* [PASSAGE TO READ]
Content starts

I feel held hostage. What are my actual options here?

IP
IPLaw_James Attorney

Unfortunately this is common. Under US copyright law, work created by independent contractors is NOT automatically "work for hire" unless (1) the contract explicitly says so AND (2) it falls into specific categories (software doesn't qualify).

Your options:
1. Negotiate with developer (sounds like he's doing this)
2. Argue implied license to use the code (weak, doesn't give you ownership)
3. Rewrite the code (expensive, time-consuming)
4. Walk away from the raise

BT
BeenThereBob

5% equity for $25K of work? That's insane. He built features, not the whole company. I'd counter with a one-time payment bonus of $5-10K for signing the assignment. If he refuses, consider rewriting.

DV
DevsView

devil's advocate: if you're raising at a $5M valuation, 5% = $250K. for code that's core to your product and took 6 months to build, that's not crazy. he has leverage and he's using it. that's business

SW
SaaS_Will OP

The thing is, I gave him specs, managed the project, and he was just executing. He wrote maybe 15K lines of code. Feels wrong that a contractor can hold a company hostage like this.

IP
IPLaw_James Attorney

The law doesn't care about "feels." It's black and white: without an assignment clause, the contractor owns the copyright to code they write. This is why every serious startup uses proper contractor agreements with IP assignment + work-for-hire language.

Practical advice: negotiate. Maybe 1% equity with 4-year vesting, or $15-20K cash. Something in between. Get it done before the raise falls apart.

Content ends

* [ASSIGNED TASK A]
Answer these questions using the forum thread about who owns a contractor's code:
(i) Under US copyright law, what two conditions must both be met for an independent contractor's work to count as "work for hire"?
(ii) About how many lines of code does SaaS_Will say the developer wrote?
(iii) What valuation does DevsView use to work out that 5% equals $250K?
* [ASSIGNED TASK B] Translate this sentence from the forum thread about who owns a contractor's code into Spanish: "He built features, not the whole company."
* [ASSIGNED TASK C] Pick up the forum thread about who owns a contractor's code after its last line and write the next reply.

Saved data entries:
Content starts

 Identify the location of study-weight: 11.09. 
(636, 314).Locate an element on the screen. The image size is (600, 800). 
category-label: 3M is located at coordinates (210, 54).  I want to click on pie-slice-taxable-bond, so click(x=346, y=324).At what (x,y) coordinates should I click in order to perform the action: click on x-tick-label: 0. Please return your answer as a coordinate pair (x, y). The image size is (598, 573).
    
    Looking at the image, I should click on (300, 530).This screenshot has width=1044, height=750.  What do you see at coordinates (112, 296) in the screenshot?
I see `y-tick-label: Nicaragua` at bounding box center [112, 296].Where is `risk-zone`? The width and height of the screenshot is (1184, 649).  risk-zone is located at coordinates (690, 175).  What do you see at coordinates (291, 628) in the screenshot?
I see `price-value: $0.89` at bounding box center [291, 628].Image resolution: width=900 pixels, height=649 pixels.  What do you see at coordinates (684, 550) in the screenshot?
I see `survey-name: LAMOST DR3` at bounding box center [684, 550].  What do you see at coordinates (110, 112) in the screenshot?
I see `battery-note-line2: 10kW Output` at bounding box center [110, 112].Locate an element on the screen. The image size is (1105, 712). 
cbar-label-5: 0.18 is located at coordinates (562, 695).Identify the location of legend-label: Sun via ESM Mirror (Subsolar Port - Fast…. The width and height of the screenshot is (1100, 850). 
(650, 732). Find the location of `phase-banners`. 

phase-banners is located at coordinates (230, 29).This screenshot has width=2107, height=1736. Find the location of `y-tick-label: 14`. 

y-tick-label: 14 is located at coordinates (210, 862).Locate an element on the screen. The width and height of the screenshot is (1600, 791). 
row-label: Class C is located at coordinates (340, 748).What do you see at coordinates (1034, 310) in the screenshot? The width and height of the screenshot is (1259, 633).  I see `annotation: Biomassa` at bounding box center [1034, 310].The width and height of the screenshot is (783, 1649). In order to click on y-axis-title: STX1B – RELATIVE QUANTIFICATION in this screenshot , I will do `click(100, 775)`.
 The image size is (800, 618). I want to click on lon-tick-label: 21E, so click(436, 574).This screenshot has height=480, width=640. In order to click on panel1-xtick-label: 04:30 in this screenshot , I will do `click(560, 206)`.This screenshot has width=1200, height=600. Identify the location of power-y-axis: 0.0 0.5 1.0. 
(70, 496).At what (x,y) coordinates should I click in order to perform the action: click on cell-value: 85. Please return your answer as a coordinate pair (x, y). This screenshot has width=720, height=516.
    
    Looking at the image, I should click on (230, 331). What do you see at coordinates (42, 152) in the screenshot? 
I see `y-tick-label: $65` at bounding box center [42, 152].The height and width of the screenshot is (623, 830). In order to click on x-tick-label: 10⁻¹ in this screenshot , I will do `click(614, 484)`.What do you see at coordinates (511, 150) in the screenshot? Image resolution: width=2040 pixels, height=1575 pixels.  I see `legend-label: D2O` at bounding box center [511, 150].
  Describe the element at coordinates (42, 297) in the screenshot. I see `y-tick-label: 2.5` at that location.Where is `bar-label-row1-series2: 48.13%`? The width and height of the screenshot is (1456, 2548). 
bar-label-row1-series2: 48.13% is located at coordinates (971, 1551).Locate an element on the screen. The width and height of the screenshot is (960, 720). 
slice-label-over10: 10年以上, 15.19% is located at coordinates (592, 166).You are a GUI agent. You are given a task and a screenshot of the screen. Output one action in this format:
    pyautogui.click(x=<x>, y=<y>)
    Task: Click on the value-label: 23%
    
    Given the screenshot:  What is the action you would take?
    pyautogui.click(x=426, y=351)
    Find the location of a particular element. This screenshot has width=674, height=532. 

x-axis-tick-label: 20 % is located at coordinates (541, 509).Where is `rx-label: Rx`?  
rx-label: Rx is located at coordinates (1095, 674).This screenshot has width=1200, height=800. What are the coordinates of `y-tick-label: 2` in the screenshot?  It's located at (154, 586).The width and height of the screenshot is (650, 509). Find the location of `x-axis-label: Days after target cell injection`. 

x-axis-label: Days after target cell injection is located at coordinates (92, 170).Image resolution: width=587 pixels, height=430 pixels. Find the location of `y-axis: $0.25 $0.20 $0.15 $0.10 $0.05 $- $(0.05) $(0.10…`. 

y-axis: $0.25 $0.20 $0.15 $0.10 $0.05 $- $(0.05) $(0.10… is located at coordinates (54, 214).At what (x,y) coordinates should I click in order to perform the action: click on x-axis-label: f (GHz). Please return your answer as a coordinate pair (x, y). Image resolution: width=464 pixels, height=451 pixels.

Content ends

* [EXERCISE OUTPUT A]
(i) The contract must explicitly say so, and the work must fall into specific categories.
(ii) Maybe 15K lines.
(iii) A $5M valuation.

* [EXERCISE OUTPUT B] Él desarrolló funcionalidades, no toda la empresa.

* [EXERCISE OUTPUT C]
RS
RewriteStrategy

How long would it take to rewrite the code? If it's 2-3 months and you're early stage, might be worth it. You'd own it clean, learn the codebase better, probably improve it. 5% equity is a lot to give up forever.

SW
SaaS_Will OP

UPDATE: Negotiated to $18K cash + 0.5% equity with 2-year cliff. He signed the assignment. Expensive lesson but at least it's done. Using a real contractor agreement going forward.

BT
BeenThereBob

That's a reasonable resolution. $18K + 0.5% is way better than 5%. Glad you got it sorted. PSA to everyone: use proper contractor agreements from day one. The $500 you spend on a lawyer is cheaper than this.

MK
MobileKate

Reviving this thread because I'm in a similar situation. Hired an agency (not individual contractor) to build our mobile app. Contract had IP assignment language but the agency subcontracted to offshore devs without telling us. Now the agency says they can't guarantee the subcontractors will sign assignments.

Agency is pointing to a clause in our contract that allowed them to use "third party resources" — does that screw us?

IP
IPLaw_James Attorney

This is why well-drafted agreements include a "flow-down" clause requiring the contractor to obtain IP assignments from any subcontractors. Without that, you have a chain-of-title problem.

Your options: (1) Require the agency to obtain assignments from their subs as a condition of final payment, (2) Have agency indemnify you against IP claims from subs, (3) Get assignments directly from the offshore devs (agency should facilitate).

The "third party resources" clause likely allowed subcontracting but didn't address IP ownership. Two different issues. You may still have recourse against the agency for breach of the IP assignment covenant.

NF
NeverAgainFounder

Just went through M&A due diligence and this exact issue killed a deal for a company I know. Acquirer found that 3 contractors from 2019 never signed IP assignments. Two couldn't be located, one wanted $200K to sign. Acquirer walked.

The fix: We now require IP assignments BEFORE any code is written, not after. And we do quarterly audits of our contractor paperwork. Pain in the ass but worth it.

MK
MobileKate

Update on my situation: Agency finally got 2 of the 3 offshore devs to sign assignments. Third dev is MIA — apparently left the agency months ago and they don't have current contact info. We're withholding final $15K payment until resolved. Agency is now threatening to sue us for non-payment.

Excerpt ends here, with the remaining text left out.